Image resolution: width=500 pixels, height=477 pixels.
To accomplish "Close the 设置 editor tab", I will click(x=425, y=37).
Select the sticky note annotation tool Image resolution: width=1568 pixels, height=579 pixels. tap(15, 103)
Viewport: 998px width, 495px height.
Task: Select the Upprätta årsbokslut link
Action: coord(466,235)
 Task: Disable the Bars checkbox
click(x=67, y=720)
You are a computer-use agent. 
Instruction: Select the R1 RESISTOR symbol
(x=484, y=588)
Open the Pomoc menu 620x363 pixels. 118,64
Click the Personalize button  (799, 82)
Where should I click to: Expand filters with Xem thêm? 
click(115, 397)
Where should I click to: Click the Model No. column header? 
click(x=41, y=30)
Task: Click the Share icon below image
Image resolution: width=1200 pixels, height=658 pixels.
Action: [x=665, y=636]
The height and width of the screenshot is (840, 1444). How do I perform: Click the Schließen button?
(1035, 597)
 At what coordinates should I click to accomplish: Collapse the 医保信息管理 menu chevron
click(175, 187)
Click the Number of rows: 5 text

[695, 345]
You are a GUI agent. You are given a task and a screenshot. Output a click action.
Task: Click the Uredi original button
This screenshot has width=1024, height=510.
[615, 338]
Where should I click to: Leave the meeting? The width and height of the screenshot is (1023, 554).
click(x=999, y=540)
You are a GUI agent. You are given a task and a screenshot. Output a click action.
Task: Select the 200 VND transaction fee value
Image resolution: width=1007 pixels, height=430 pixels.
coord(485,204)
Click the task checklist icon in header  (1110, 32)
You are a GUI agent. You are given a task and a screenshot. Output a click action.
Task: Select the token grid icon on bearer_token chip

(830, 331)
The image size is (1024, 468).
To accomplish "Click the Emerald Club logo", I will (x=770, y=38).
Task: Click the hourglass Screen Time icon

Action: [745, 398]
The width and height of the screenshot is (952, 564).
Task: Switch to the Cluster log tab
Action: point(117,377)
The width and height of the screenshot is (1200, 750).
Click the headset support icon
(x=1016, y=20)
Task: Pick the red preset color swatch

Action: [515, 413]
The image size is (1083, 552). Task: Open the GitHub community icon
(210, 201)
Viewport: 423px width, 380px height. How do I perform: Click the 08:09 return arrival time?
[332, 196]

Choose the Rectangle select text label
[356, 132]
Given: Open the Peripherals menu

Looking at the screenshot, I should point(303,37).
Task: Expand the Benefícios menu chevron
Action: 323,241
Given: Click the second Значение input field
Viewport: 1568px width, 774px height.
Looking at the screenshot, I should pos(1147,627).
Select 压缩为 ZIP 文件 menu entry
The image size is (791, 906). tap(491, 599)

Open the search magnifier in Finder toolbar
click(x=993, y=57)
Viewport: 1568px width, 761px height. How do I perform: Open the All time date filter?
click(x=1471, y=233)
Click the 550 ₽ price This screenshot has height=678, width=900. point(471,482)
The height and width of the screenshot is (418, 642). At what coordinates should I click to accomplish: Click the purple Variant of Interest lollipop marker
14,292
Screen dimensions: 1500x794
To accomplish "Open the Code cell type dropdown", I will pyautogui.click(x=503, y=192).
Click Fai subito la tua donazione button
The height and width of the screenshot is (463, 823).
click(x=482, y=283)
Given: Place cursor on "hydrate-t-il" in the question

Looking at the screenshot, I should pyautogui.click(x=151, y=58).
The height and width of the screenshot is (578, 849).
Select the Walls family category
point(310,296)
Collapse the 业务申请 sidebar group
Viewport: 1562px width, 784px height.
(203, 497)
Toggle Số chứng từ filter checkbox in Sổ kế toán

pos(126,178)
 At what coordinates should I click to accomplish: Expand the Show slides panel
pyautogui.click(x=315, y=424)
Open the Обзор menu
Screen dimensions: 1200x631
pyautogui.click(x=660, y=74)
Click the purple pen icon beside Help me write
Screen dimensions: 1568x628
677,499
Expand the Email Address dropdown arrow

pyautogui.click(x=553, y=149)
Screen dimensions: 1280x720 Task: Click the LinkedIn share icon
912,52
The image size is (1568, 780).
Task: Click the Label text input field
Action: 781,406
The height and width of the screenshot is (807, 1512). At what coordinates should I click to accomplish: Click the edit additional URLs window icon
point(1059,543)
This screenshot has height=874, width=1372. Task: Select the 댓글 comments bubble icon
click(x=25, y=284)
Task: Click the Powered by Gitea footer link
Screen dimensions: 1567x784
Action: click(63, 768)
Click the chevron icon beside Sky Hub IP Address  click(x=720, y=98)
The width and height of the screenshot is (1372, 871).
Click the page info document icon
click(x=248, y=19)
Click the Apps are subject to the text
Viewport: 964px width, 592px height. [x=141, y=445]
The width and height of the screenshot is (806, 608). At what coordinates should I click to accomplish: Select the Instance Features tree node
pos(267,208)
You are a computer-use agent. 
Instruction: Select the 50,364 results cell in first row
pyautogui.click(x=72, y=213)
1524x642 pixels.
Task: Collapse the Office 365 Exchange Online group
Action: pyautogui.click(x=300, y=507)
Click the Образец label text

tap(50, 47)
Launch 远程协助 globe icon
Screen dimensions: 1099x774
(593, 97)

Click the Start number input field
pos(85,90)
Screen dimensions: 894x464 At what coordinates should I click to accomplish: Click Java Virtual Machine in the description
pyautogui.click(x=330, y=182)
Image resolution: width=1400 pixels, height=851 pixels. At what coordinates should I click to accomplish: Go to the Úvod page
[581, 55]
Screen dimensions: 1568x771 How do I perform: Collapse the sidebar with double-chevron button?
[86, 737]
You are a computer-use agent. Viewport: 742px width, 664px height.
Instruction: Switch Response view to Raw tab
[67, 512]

+--

◆ Task directions
From the listing above, output the lines starting at the line containing "Open the search magnifier in Finder toolbar" and ending at the line containing "pos(126,178)" as a Markdown table with the columns Row and Line. Skip blank lines, and include no other lines.

◆ Answer to this problem
| Row | Line |
|---|---|
| 1 | Open the search magnifier in Finder toolbar |
| 2 | click(x=993, y=57) |
| 3 | Viewport: 1568px width, 761px height. How do I perform: Open the All time date filter? |
| 4 | click(x=1471, y=233) |
| 5 | Click the 550 ₽ price This screenshot has height=678, width=900. point(471,482) |
| 6 | The height and width of the screenshot is (418, 642). At what coordinates should I click to accomplish: Click the purple Variant of Interest lollipop marker |
| 7 | 14,292 |
| 8 | Screen dimensions: 1500x794 |
| 9 | To accomplish "Open the Code cell type dropdown", I will pyautogui.click(x=503, y=192). |
| 10 | Click Fai subito la tua donazione button |
| 11 | The height and width of the screenshot is (463, 823). |
| 12 | click(x=482, y=283) |
| 13 | Given: Place cursor on "hydrate-t-il" in the question |
| 14 | Looking at the screenshot, I should pyautogui.click(x=151, y=58). |
| 15 | The height and width of the screenshot is (578, 849). |
| 16 | Select the Walls family category |
| 17 | point(310,296) |
| 18 | Collapse the 业务申请 sidebar group |
| 19 | Viewport: 1562px width, 784px height. |
| 20 | (203, 497) |
| 21 | Toggle Số chứng từ filter checkbox in Sổ kế toán |
| 22 | pos(126,178) |